[PATCH] KVM: x86: do not attempt TSC synchronization on guest writes

From: Paolo Bonzini
Date: Thu Sep 24 2020 - 13:20:40 EST


KVM special-cases writes to MSR_IA32_TSC so that all CPUs have
the same base for the TSC. This logic is complicated, and we
do not want it to have any effect once the VM is started.

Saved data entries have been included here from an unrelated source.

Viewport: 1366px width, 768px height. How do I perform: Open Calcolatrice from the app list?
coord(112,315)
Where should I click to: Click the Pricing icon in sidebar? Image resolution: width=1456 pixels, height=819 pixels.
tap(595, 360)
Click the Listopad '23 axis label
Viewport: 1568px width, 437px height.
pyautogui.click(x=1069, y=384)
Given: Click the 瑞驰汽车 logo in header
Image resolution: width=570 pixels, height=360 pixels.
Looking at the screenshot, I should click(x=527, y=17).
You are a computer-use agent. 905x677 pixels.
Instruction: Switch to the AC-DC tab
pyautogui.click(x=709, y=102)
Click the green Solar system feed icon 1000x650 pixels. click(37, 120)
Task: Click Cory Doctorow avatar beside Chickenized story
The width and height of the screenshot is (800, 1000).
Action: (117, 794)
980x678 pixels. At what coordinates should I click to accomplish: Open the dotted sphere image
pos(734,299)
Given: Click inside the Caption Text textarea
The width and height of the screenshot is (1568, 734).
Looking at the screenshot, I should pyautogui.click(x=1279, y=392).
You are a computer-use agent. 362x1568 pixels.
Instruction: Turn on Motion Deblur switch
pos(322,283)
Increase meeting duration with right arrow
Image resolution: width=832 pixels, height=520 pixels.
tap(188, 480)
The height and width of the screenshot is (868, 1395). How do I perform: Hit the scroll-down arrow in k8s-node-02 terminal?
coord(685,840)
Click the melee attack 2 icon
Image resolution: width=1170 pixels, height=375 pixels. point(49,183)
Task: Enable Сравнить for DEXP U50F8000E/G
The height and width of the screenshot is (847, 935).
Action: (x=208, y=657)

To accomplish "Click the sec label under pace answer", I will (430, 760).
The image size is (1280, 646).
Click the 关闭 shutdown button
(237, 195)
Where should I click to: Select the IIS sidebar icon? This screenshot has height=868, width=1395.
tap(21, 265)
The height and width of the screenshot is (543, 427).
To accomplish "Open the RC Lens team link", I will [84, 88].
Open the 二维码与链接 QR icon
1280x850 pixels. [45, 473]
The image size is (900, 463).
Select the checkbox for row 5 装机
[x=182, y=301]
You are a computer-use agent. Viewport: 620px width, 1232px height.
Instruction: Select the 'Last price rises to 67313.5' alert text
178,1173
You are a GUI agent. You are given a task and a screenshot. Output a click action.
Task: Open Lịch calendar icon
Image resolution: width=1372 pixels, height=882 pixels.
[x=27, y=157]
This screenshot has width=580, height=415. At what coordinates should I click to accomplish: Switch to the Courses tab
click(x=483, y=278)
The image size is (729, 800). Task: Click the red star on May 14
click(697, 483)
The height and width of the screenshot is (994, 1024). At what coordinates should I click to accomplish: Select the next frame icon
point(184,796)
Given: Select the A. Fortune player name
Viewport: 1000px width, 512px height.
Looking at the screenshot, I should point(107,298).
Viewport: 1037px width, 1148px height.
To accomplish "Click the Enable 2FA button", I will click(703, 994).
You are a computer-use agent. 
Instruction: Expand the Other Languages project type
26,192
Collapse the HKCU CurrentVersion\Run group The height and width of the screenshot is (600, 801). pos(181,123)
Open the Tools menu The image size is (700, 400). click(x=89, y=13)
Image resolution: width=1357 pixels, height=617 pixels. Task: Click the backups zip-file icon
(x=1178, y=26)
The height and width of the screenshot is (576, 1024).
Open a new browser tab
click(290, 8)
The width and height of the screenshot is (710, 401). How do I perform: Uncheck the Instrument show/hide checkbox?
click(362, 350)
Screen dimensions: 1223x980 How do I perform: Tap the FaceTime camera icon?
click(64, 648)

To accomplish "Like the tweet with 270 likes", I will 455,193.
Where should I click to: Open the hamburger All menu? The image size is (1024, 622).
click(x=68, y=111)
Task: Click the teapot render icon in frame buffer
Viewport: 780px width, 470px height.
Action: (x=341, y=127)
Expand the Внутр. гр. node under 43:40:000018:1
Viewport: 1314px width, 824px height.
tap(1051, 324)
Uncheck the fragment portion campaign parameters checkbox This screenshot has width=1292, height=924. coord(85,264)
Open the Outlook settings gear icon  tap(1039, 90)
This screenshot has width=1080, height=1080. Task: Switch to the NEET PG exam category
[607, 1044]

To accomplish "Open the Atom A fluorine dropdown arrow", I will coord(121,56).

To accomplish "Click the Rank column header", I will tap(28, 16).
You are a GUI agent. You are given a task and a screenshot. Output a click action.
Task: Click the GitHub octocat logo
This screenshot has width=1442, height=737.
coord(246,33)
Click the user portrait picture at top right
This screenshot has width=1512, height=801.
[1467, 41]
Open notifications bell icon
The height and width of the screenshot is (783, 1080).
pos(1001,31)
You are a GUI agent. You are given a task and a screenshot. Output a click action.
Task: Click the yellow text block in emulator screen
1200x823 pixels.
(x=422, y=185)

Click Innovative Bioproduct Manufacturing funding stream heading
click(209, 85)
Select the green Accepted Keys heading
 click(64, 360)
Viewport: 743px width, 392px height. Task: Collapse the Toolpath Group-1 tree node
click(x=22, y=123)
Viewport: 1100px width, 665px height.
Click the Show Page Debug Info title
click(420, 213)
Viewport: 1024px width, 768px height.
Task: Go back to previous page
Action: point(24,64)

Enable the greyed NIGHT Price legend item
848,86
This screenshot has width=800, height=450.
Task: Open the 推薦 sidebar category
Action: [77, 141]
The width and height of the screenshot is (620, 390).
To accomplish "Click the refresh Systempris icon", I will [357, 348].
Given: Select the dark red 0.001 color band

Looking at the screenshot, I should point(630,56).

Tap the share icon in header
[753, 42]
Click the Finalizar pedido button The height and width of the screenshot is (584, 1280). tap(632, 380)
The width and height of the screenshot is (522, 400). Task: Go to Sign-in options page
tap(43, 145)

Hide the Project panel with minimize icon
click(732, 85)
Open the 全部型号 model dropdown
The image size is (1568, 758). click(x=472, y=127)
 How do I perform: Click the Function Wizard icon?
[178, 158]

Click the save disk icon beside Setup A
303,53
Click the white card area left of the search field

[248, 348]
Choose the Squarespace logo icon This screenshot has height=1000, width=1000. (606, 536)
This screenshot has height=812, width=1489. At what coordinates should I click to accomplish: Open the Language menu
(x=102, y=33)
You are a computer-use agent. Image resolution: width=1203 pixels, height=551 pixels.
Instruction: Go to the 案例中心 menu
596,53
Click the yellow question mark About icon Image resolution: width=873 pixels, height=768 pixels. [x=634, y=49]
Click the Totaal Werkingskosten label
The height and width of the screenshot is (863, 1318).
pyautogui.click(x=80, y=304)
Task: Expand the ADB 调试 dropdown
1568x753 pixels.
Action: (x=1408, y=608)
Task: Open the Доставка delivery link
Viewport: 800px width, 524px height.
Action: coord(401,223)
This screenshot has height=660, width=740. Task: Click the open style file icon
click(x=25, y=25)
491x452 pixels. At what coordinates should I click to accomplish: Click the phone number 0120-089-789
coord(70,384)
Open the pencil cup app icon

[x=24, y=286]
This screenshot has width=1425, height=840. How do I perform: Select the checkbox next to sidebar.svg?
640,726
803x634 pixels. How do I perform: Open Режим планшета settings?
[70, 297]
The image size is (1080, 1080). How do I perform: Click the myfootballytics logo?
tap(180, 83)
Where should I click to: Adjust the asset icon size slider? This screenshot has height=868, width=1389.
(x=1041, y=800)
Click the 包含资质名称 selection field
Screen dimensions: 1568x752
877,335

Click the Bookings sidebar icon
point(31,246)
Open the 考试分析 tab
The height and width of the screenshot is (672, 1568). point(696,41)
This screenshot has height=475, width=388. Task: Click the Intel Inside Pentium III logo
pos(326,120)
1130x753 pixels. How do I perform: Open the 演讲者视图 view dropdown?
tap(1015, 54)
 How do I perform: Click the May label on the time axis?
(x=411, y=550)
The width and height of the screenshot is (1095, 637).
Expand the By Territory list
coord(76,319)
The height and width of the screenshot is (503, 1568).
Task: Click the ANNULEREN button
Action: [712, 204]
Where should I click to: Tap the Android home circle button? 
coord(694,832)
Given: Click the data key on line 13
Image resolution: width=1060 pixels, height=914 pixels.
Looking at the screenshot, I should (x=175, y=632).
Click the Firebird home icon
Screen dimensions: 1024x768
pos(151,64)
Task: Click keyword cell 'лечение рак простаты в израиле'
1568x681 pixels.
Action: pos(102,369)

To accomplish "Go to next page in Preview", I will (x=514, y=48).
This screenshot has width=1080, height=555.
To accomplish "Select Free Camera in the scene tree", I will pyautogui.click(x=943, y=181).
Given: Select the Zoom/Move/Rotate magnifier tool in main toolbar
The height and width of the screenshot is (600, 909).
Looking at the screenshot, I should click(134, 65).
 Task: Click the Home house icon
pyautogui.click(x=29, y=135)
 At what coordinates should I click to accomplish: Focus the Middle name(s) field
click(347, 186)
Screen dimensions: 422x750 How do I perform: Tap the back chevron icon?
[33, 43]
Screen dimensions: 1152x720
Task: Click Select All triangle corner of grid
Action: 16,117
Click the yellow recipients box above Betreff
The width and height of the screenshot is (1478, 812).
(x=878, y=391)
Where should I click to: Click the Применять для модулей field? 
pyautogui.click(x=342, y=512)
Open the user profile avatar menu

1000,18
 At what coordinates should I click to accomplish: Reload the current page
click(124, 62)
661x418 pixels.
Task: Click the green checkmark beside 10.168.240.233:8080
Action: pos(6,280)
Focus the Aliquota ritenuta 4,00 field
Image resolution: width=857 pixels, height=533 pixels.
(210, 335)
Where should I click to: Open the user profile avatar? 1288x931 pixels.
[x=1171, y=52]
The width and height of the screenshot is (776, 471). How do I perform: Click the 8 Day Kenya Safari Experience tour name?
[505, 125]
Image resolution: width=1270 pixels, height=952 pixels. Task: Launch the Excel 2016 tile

In particular, if any guest started to synchronize its TSCs
with writes to MSR_IA32_TSC rather than MSR_IA32_TSC_ADJUST,
the additional effect of kvm_write_tsc code would be uncharted
territory.

Therefore, this patch makes writes to MSR_IA32_TSC behave
essentially the same as writes to MSR_IA32_TSC_ADJUST when
they come from the guest. A new selftest (which passes
both before and after the patch) checks the current semantics
of writes to MSR_IA32_TSC and MSR_IA32_TSC_ADJUST originating
from both the host and the guest.

Upcoming work to remove the special side effects
of host-initiated writes to MSR_IA32_TSC and MSR_IA32_TSC_ADJUST
will be able to build onto this test, adjusting the host side
to use the new APIs and achieve the same effect.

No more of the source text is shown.